— start TASK DATA —
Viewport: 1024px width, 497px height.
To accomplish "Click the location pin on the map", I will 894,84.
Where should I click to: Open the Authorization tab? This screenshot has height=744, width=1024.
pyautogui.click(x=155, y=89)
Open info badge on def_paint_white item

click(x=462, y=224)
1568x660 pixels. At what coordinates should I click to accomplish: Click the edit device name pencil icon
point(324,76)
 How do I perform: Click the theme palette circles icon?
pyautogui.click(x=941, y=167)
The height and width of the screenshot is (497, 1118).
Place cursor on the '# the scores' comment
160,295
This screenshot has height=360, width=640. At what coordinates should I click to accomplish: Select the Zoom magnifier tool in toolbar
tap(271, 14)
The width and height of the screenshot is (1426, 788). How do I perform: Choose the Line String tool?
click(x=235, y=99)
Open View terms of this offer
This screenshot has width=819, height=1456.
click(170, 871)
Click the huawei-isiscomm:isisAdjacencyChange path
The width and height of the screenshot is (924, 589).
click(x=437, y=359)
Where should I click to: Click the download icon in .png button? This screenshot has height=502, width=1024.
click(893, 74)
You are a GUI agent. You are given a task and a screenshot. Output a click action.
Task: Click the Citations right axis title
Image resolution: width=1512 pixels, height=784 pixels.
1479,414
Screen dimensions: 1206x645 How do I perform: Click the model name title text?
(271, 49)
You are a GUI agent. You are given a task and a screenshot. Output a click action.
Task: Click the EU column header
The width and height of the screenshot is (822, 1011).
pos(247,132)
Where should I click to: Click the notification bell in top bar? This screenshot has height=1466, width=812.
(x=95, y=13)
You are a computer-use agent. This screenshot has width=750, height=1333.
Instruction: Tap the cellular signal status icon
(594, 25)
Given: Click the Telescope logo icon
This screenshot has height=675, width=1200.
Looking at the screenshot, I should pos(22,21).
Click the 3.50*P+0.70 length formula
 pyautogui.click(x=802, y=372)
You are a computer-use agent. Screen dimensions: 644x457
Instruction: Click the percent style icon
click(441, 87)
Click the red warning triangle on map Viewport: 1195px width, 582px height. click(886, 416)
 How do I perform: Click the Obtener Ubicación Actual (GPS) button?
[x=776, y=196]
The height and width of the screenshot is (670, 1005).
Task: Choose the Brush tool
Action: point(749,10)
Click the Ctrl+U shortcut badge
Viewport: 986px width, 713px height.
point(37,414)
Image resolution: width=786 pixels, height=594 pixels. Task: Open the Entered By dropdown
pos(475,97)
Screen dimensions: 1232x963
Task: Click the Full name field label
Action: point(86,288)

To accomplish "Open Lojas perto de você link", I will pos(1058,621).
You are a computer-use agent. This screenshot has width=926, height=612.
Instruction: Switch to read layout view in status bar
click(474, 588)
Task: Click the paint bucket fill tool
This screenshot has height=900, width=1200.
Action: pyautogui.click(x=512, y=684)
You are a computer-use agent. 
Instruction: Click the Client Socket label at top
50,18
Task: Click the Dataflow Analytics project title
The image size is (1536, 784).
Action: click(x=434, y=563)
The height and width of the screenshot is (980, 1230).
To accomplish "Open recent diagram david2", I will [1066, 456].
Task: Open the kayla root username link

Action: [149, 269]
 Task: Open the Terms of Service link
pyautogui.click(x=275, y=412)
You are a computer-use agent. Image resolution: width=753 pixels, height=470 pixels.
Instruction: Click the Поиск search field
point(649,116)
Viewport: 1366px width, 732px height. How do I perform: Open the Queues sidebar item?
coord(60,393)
— end TASK DATA —
▶ _WORK TO BE COMPLETED_: Rewrite the listing above with each "Instruction" changed to "Command" and every other line left as it is.

▶ _OUTPUT FOR THIS TASK_:
Viewport: 1024px width, 497px height.
To accomplish "Click the location pin on the map", I will 894,84.
Where should I click to: Open the Authorization tab? This screenshot has height=744, width=1024.
pyautogui.click(x=155, y=89)
Open info badge on def_paint_white item

click(x=462, y=224)
1568x660 pixels. At what coordinates should I click to accomplish: Click the edit device name pencil icon
point(324,76)
 How do I perform: Click the theme palette circles icon?
pyautogui.click(x=941, y=167)
The height and width of the screenshot is (497, 1118).
Place cursor on the '# the scores' comment
160,295
This screenshot has height=360, width=640. At what coordinates should I click to accomplish: Select the Zoom magnifier tool in toolbar
tap(271, 14)
The width and height of the screenshot is (1426, 788). How do I perform: Choose the Line String tool?
click(x=235, y=99)
Open View terms of this offer
This screenshot has width=819, height=1456.
click(170, 871)
Click the huawei-isiscomm:isisAdjacencyChange path
The width and height of the screenshot is (924, 589).
click(x=437, y=359)
Where should I click to: Click the download icon in .png button? This screenshot has height=502, width=1024.
click(893, 74)
You are a GUI agent. You are given a task and a screenshot. Output a click action.
Task: Click the Citations right axis title
Image resolution: width=1512 pixels, height=784 pixels.
1479,414
Screen dimensions: 1206x645 How do I perform: Click the model name title text?
(271, 49)
You are a GUI agent. You are given a task and a screenshot. Output a click action.
Task: Click the EU column header
The width and height of the screenshot is (822, 1011).
pos(247,132)
Where should I click to: Click the notification bell in top bar? This screenshot has height=1466, width=812.
(x=95, y=13)
You are a computer-use agent. This screenshot has width=750, height=1333.
Command: Tap the cellular signal status icon
(594, 25)
Given: Click the Telescope logo icon
This screenshot has height=675, width=1200.
Looking at the screenshot, I should pos(22,21).
Click the 3.50*P+0.70 length formula
 pyautogui.click(x=802, y=372)
You are a computer-use agent. Screen dimensions: 644x457
Command: Click the percent style icon
click(441, 87)
Click the red warning triangle on map Viewport: 1195px width, 582px height. click(886, 416)
 How do I perform: Click the Obtener Ubicación Actual (GPS) button?
[x=776, y=196]
The height and width of the screenshot is (670, 1005).
Task: Choose the Brush tool
Action: point(749,10)
Click the Ctrl+U shortcut badge
Viewport: 986px width, 713px height.
point(37,414)
Image resolution: width=786 pixels, height=594 pixels. Task: Open the Entered By dropdown
pos(475,97)
Screen dimensions: 1232x963
Task: Click the Full name field label
Action: point(86,288)

To accomplish "Open Lojas perto de você link", I will pos(1058,621).
You are a computer-use agent. This screenshot has width=926, height=612.
Command: Switch to read layout view in status bar
click(474, 588)
Task: Click the paint bucket fill tool
This screenshot has height=900, width=1200.
Action: pyautogui.click(x=512, y=684)
You are a computer-use agent. 
Command: Click the Client Socket label at top
50,18
Task: Click the Dataflow Analytics project title
The image size is (1536, 784).
Action: click(x=434, y=563)
The height and width of the screenshot is (980, 1230).
To accomplish "Open recent diagram david2", I will [1066, 456].
Task: Open the kayla root username link

Action: [149, 269]
 Task: Open the Terms of Service link
pyautogui.click(x=275, y=412)
You are a computer-use agent. Image resolution: width=753 pixels, height=470 pixels.
Command: Click the Поиск search field
point(649,116)
Viewport: 1366px width, 732px height. How do I perform: Open the Queues sidebar item?
coord(60,393)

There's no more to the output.